November 12-18, 2010

By Dr Robert Goldman

Longevity News and Review provides readers with the latest information in breakthroughs pertaining to the extension of the healthy human lifespan. These news summaries are compiled by the American Academy of Anti-Aging Medicine (A4M; www.worldhealth.net), a non-profit medical society composed of 22,000 physician and scientist members from 105 nations, united in a mission to advance biomedical technologies to detect, prevent and treat aging related disease and to promote research into methods to retard and optimise the human aging process. Dr Robert Goldman, M.D., Ph.D., D.O., FAASP, A4M Chairman, and Dr Ronald Klatz, M.D., D.O., A4M President, physician co-founders of the anti-aging medical movement, distil these headlines and provide their commentary.

Green Tea May Protect DNA
Green tea, which contains 30 to 40 percent polyphenols, a potent type of antioxidant, has been shown by numerous previous studies to counteract oxidative stress at the cellular level. Iris Benzie, from The Hong Kong Polytechnic University, and colleagues engaged 18 healthy men and women, randomly assigning each to receive two cups of 1 percent green tea or water every day for four weeks, with a six-week washout period separating each four-week intervention. Analyzing blood and urine samples, the team found a 20-percent reduction in DNA damage resultant from drinking green tea daily for a one-month duration. The researchers conclude that: “The results indicate that green tea has significant genoprotective effects and provide evidence for green tea as a ‘functional food.’”

Dr Klatz observes: Finding that green tea may protect against damage at the genetic level, these researchers further the data suggesting a key functional health role for this beverage. 

Triathletes Reveal Health Secrets 
Triathlons are multi-sport events consisting of swimming, cycling and running various distances in succession, and represent a blend of endurance and resistance training. A study of triathletes completed by University of Erlangen-Nurenburg scientists reveals that the heart adapts to triathlon training by working more efficiently. Michael M. Lell and colleagues conducted cardiac magnetic resonance imaging (MRI) on 26 professional male triathletes, mean age 27.9 years, engaged in six or more years of continuous training; as well as 27 age-matched male counterparts who were recreationally active no more than three hours per week (served as controls). The cardiac MRI revealed that, compared to the recreational athletes, the triathletes had larger left atria and larger right and left ventricles. The triathletes’ left and right ventricles also had greater muscle mass and wall thickness.  Explaining that these physiological adaptations reflect the nature of triathlon training, which has both endurance and resistance components, the researchers submit that a combined program of resistance and endurance training may be the optimal fitness regimen that benefits cardiovascular fitness.

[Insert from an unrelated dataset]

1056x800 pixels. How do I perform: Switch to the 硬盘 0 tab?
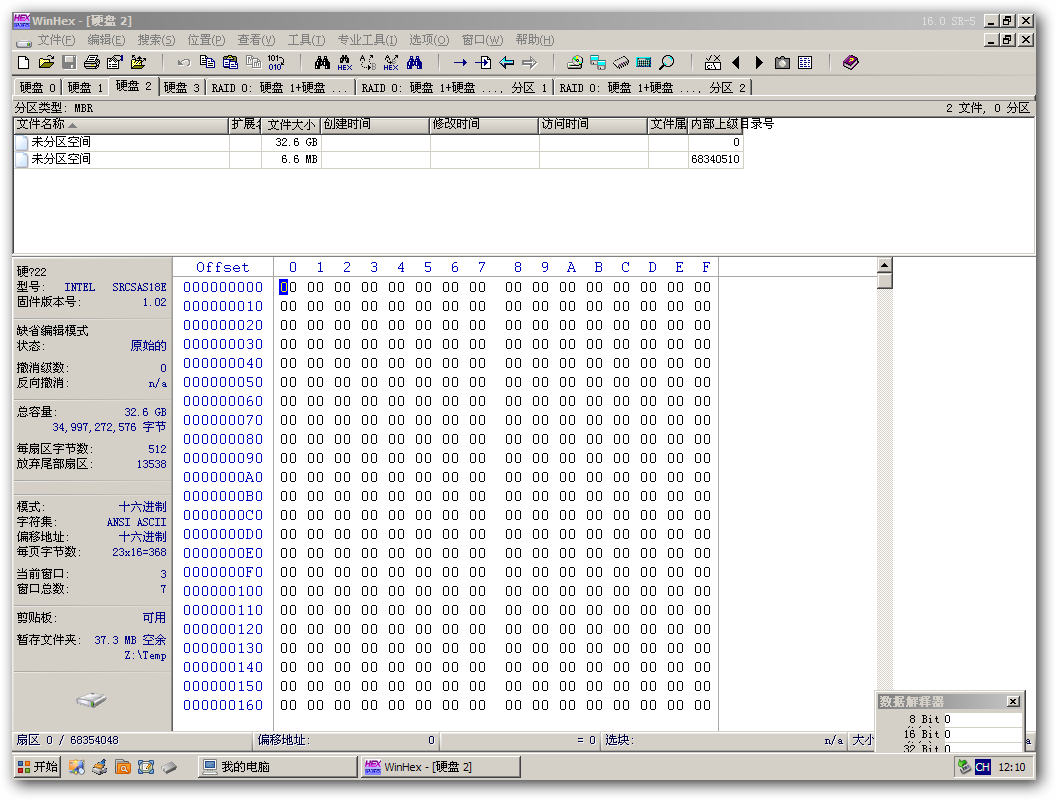38,88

Remarks Dr Goldman: Triathlete training results in key physiological adaptations of the heart, potentially raising the organ’s efficiency, reaffirming the merits of a fitness regimen that incorporates both resistance and endurance training.

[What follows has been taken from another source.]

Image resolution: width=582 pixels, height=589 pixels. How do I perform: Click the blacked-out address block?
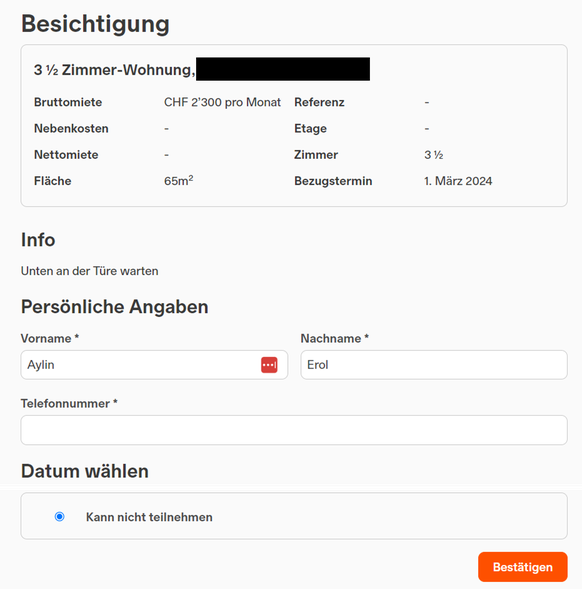click(x=283, y=69)
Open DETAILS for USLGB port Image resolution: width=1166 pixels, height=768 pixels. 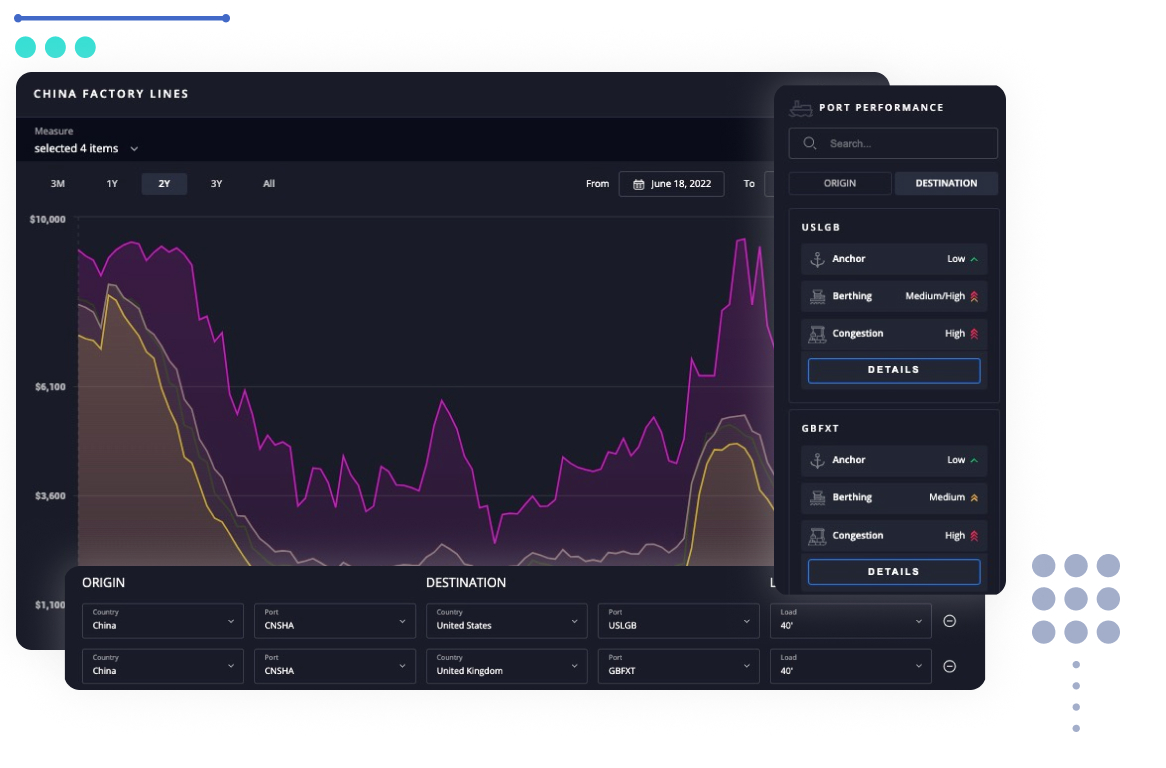893,370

Cranberry Juice May Offer Protection
Staphylococcus aureus (S. aureus) is responsible for a variety of infections, ranging from minor skin rashes to serious infections like toxic shock syndrome and Methicillin-resistant Staphylococcus aureus (MRSA), with deaths in the US from the latter doubling in just a six-year period. Escherichia coli (E. coli) is estimated to cause 80 percent of urinary-tract infections, and some previous studies have suggested a beneficial effect of oral consumption of cranberry juice on the condition. Terri Camesano, from Worcester Polytechnic Institute, and colleagues tested a cranberry-juice cocktail against a placebo (a liquid that mimicked the appearance and taste of cranberry juice), collecting urine samples and incubating them in the laboratory with strains of E. coli or S. aureus. The team found that those subjects who had recently consumed cranberry-juice cocktail significantly reduced the ability of both E. coli and S. aureus to form biofilms, thin surfaces upon which bacteria can multiply and thrive.

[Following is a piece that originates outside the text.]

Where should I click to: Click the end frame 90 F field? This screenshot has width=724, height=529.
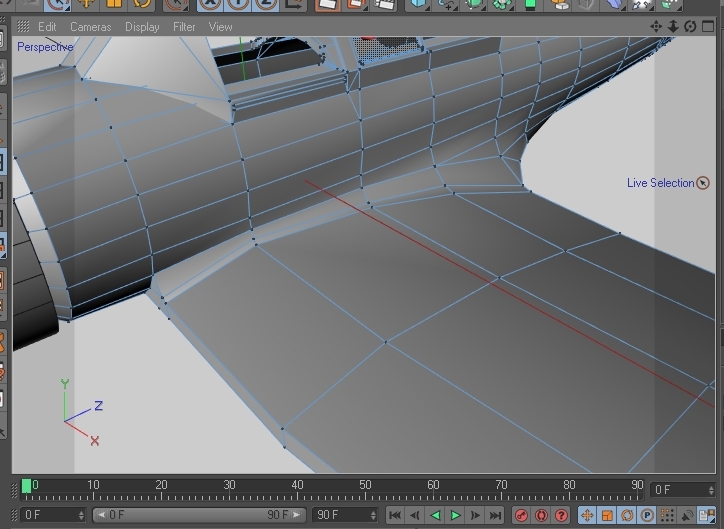(x=338, y=515)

Comments Dr Klatz: In revealing that cranberry-juice cocktail blocked a strain of Staphylococcus aureus (S. aureus) from initialising infection, this research team offers evidence suggesting an important immune-protective role for this juice. 

Anti-aging medicine is the fastest-growing medical specialty throughout the world and is founded on the application of advanced scientific and medical technologies for the early detection, prevention, treatment and reversal of age-related dysfunction, disorders and diseases. It is a healthcare model promoting innovative science and research to prolong the healthy lifespan in humans. As such, anti-aging medicine is based on solid scientific principles of responsible medical care that are consistent with those applied in other preventive health specialties. The goal of anti-aging medicine is not to merely prolong the total years of an individual’s life, but to ensure that those years are enjoyed in a productive and vital fashion.